William Kittredge’s lovely “Stone Boat,” about a group of cowboys driving a herd of Mexican steers shipped up from the Sonoran desert to Oregon, concludes with a swift, tender evocation of the way one of the young men participating in the drive comes to settle into his place in the community: “The boy dreamed of Sonora, and blossoming orange trees, a land he could only imagine. Back in Eugene, he fell in love, fathered children, grew old, told them this story.”

The perks of Western community are lovingly portrayed in Ron Carlson‘s sweet, funny story “Victory at Sea,” in which the aging bachelor Stan Craig purchases a “once-in-a-lifetime” dual-axle boat trailer because the asking price is so low. Craig does not own a boat, and his business partner and the other people in town rib him about his “invisible boat.” The town’s postmistress takes an interest in him, and asks him for a boating date, but trouble ensues when a neighbor persuades Stan to use the trailer to move an enormous rusty bear trap. The people in this story care deeply for one another, and despite an impressive, fiery disaster at its climax, they help each other land safely.

Natalie Diaz movingly conveys a Mojave woman’s devotion for her diabetic, double amputee grandmother in the spirited “How To Love A Woman With No Legs.” Diaz pulls off the tricky second-person point of view through striking detail. Diaz writes, “The night she died you unraveled all the God’s eyes you’d ever made for her because you wanted God to know what it felt like without eyes—like she felt without legs, like you felt without her.”
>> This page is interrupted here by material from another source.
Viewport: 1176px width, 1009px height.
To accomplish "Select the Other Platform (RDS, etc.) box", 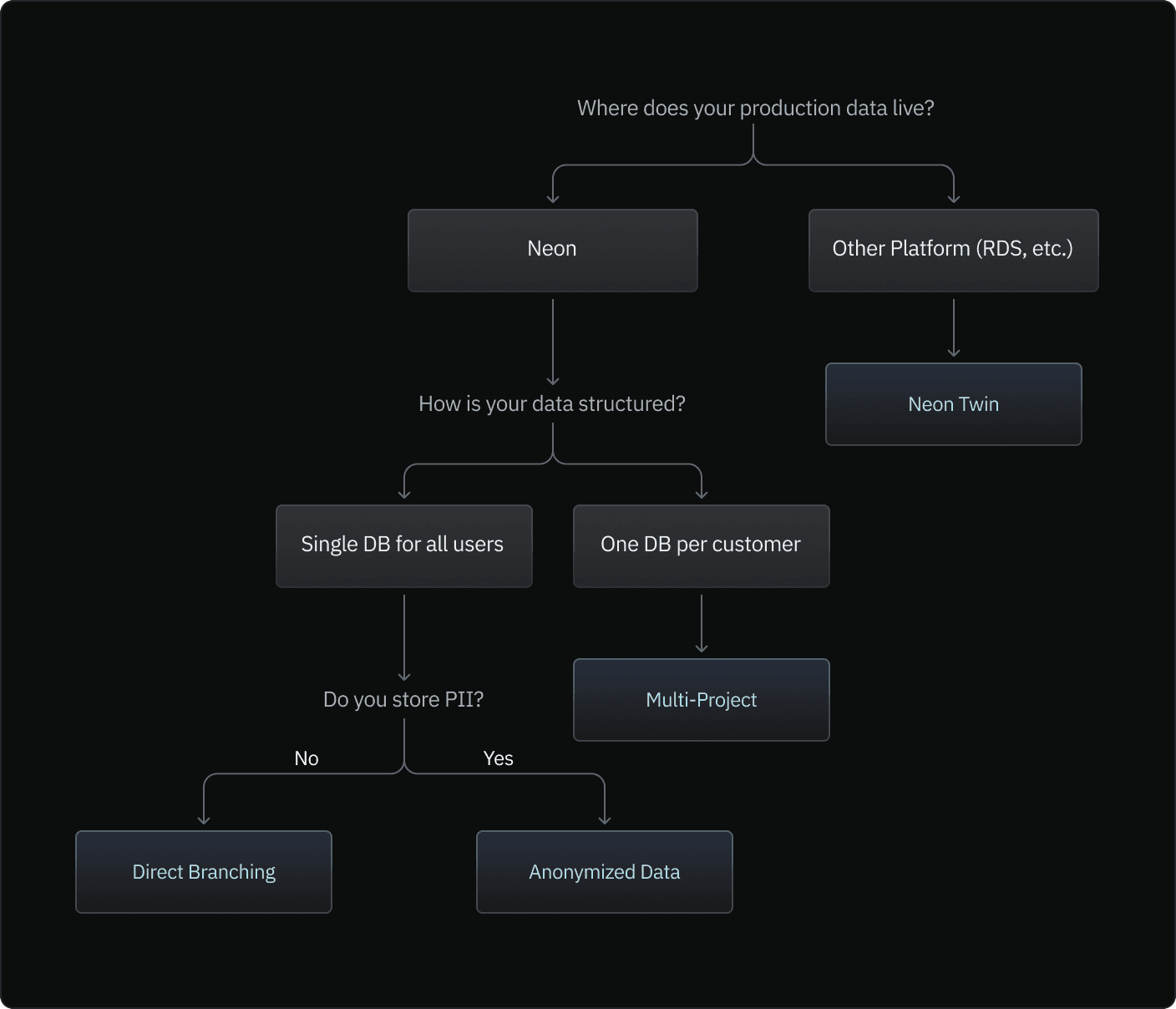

The lure of the land is not always enough to keep the characters content in their Western communities—in Ben Kostival’s “Islanders,” a woman leaves her husband behind after decades of living in Fairbanks, Alaska for warmer weather in the lower 48. In Dina Guidabaldi’s quirky, funny, “The Desert: A Field Guide,” a wife moves against her will with her husband to the desert, a landscape she detests, because “maybe I believed that love trumped desert like paper covered rock.”

The stories Best of the West 2010 by some long-reigning champs of Western lit such as William Kittredge, Ron Carlson, and Kent Nelson are wonderful, but more exciting are the new voices this collection brings to light, including the young New Mexico native writers Kirstin Valdez Quade and Darren Dillman, Arizona’s Natalie Diaz, and Texas-based Dina Guidubaldi.